For Highways England to say otherwise is patently not true. Consultees were only offered choices of variations of Option C east of Gravesend. There were no questions on Dartford. In fact the consultation booklet categorically stated that “we are inviting you to provide your views and comments on our proposals”, and that “our proposal is a bored tunnel crossing at Location C, east of Gravesend and Tilbury”.
Highways England’s proposed crossing east of Gravesend is still forecast to leave traffic volumes at the Dartford Crossing well in excess of its designed capacity. In fact all it is forecast to do is reduce traffic volumes back to today’s congested levels. How does this warrant spending upwards of £4 billion on a new crossing east of Gravesend if it does not even meet the objective of relieving congestion at the Dartford Crossing?
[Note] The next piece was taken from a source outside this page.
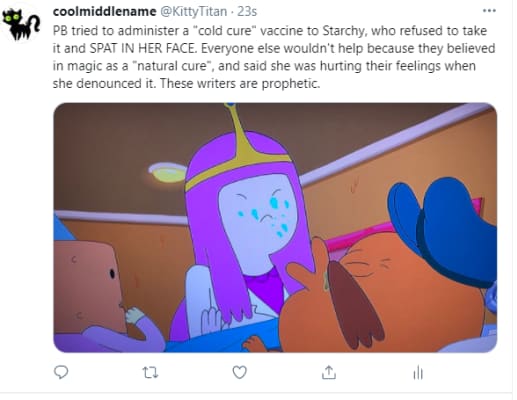Retweet this post using the arrows icon
The image size is (517, 400).
[x=150, y=373]
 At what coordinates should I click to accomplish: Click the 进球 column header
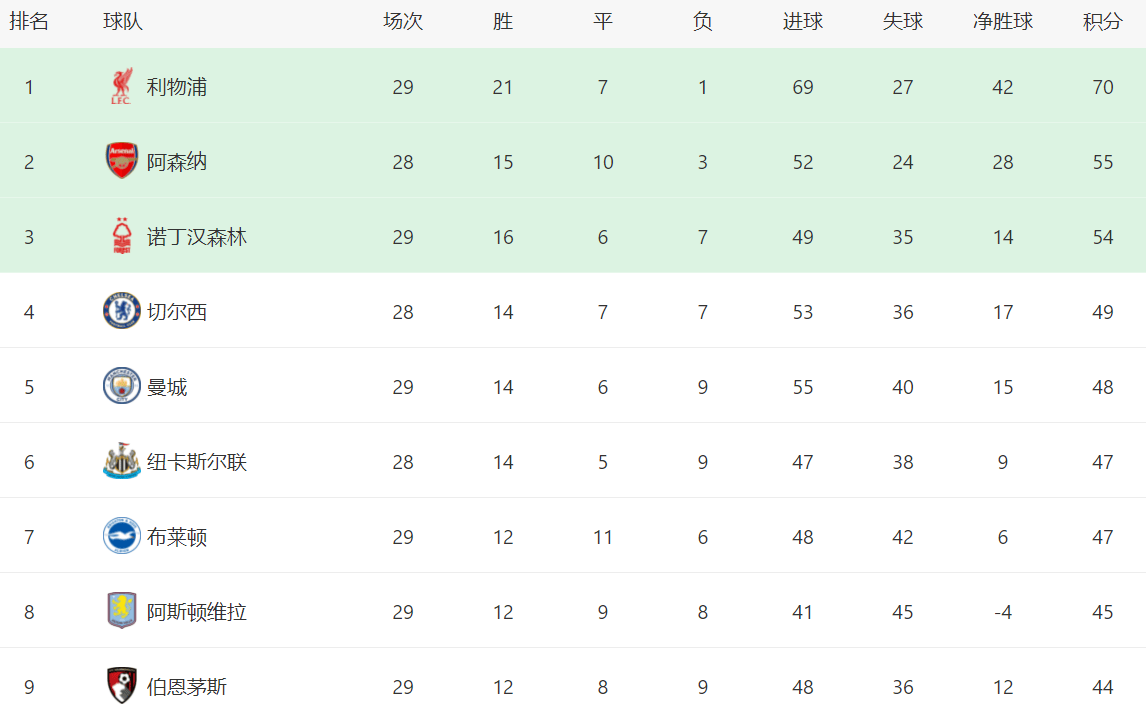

It is noted that the stated objective is “to improve performance by providing free-flowing north-south capacity”. Minister, traffic already flows freely in a north-south direction via the QE2 Bridge. It is the south-north direction via the tunnels that needs improvement, but Highways England is not intending to do anything about this.
Is the Government aware that Highways England’s proposals do nothing to improve south-north traffic flow through the tunnels? At the moment, traffic is brought to a standstill 800 to 900 times a week to allow petrol tankers and other hazardous loads to be escorted through the tunnels. Traffic is held up for 2 minutes on each occasion, but sometimes longer. Minister, this means that one or both tunnels is closed to traffic for around 4 hours every day.
Option C east of Gravesend is primarily intended to cater for cross-channel traffic. In terms of HGVs, this amounts to around 20% of those which currently use the Dartford Crossing. Very few (if any) of these continental lorries are petrol tankers, so we can expect the frequent interruptions in south-north traffic flow at Dartford to continue.
Before it’s too late, I implore you not to accept Highways England’s preferred option. It will not meet the fundamental objectives of relieving the congestion at Dartford. This is the primary reason for needing a new crossing, and should take precedence over less-tangible economic growth considerations.
There are other options which will increase capacity at Dartford by 60%, reduce congestion and pollution, and overcome the tunnel restrictions, none of which are achieved by Highways England’s proposal.
Thank you for taking the time to read this communication.